═════ Data excerpts

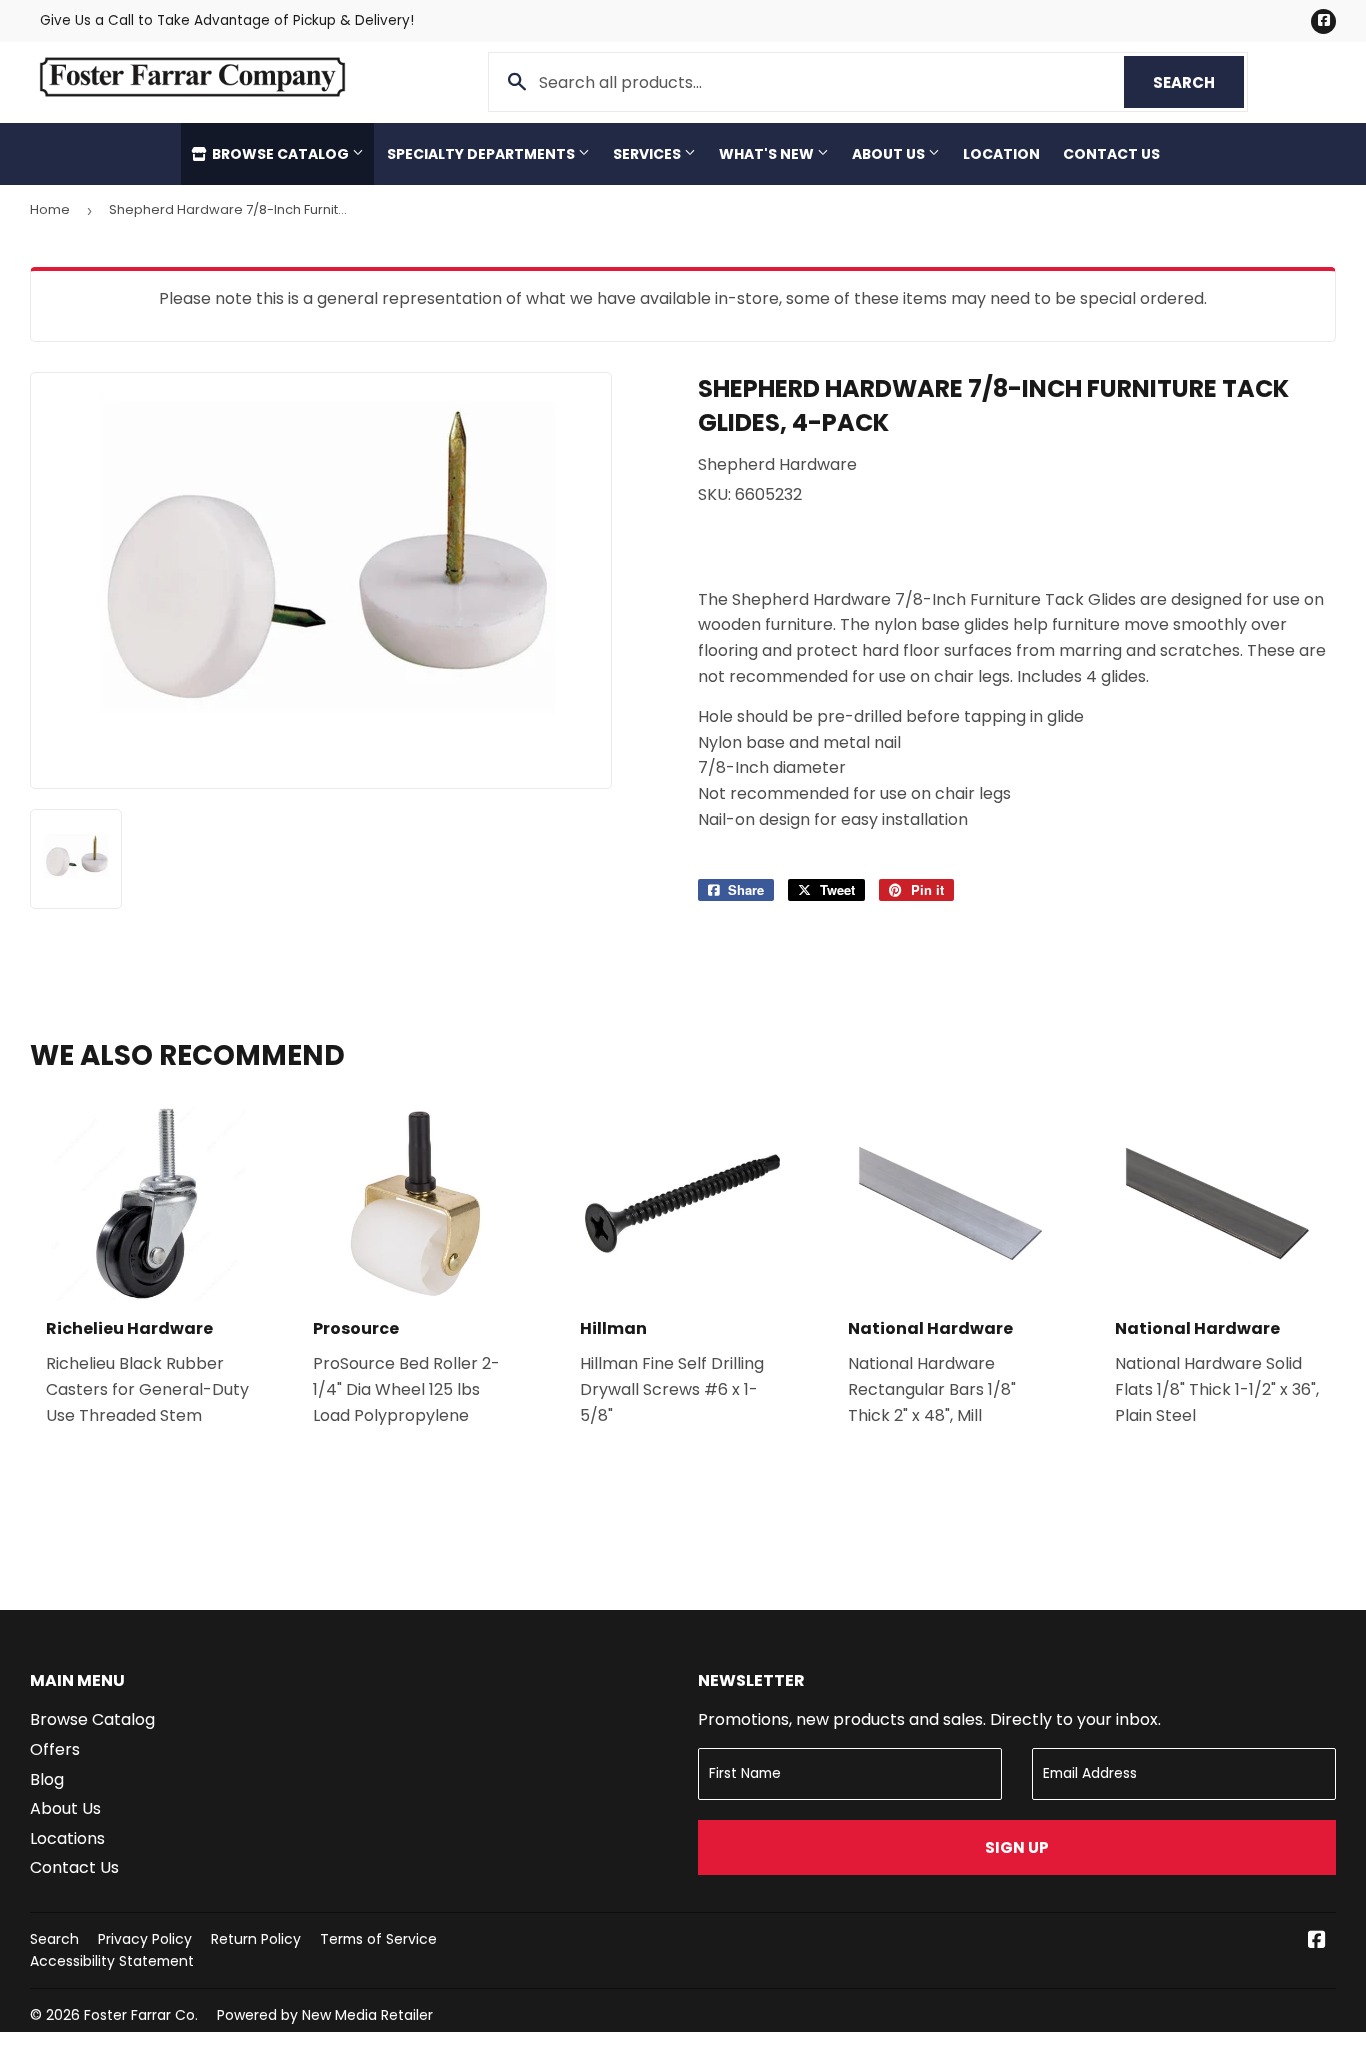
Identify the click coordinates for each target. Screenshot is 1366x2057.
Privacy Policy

══════════
═════ Data excerpts

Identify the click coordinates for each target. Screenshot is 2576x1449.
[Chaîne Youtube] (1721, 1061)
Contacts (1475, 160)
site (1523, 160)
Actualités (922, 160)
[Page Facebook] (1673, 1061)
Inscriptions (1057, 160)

══════════
═════ Data excerpts

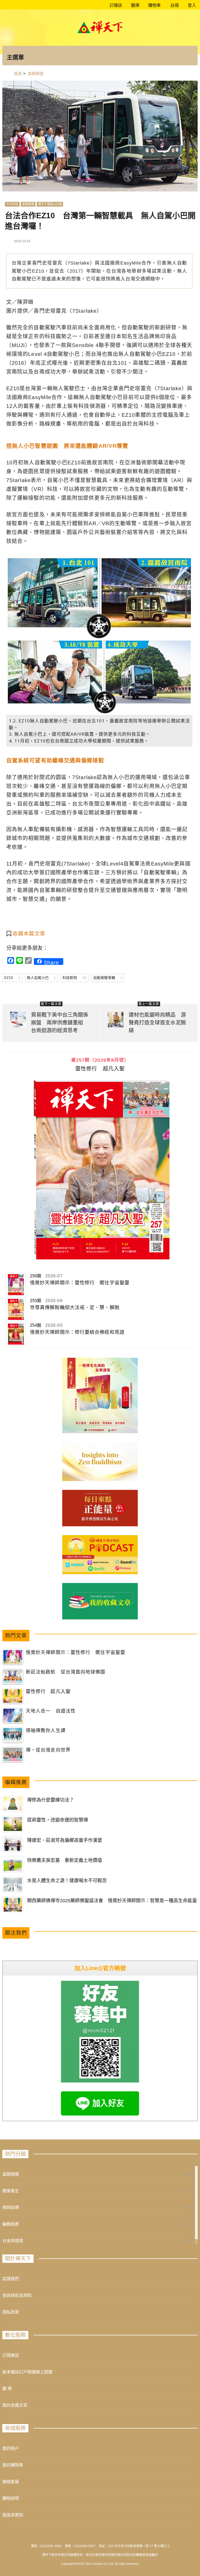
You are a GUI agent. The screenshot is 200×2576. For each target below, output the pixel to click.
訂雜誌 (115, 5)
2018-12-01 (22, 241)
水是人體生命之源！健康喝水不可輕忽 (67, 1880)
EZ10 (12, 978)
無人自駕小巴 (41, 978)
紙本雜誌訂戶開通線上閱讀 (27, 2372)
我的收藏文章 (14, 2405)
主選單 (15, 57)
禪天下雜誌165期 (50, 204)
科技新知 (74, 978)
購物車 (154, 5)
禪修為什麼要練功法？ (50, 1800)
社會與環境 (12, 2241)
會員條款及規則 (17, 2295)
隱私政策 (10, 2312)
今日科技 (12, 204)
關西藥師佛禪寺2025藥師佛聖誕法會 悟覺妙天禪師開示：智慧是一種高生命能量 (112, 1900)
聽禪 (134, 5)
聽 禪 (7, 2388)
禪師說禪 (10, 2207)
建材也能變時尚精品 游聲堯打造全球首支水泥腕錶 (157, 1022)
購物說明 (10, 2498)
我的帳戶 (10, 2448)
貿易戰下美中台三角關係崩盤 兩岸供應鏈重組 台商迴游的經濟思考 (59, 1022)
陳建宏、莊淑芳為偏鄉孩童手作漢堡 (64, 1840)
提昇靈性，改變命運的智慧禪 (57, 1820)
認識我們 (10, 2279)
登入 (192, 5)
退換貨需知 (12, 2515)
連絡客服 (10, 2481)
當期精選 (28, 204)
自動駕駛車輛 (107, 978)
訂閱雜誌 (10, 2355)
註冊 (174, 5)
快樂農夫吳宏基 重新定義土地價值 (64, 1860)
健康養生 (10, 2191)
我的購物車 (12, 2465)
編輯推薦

══════════

Count up the lines in the entries that hold "each", and respond with that count and no other text.

3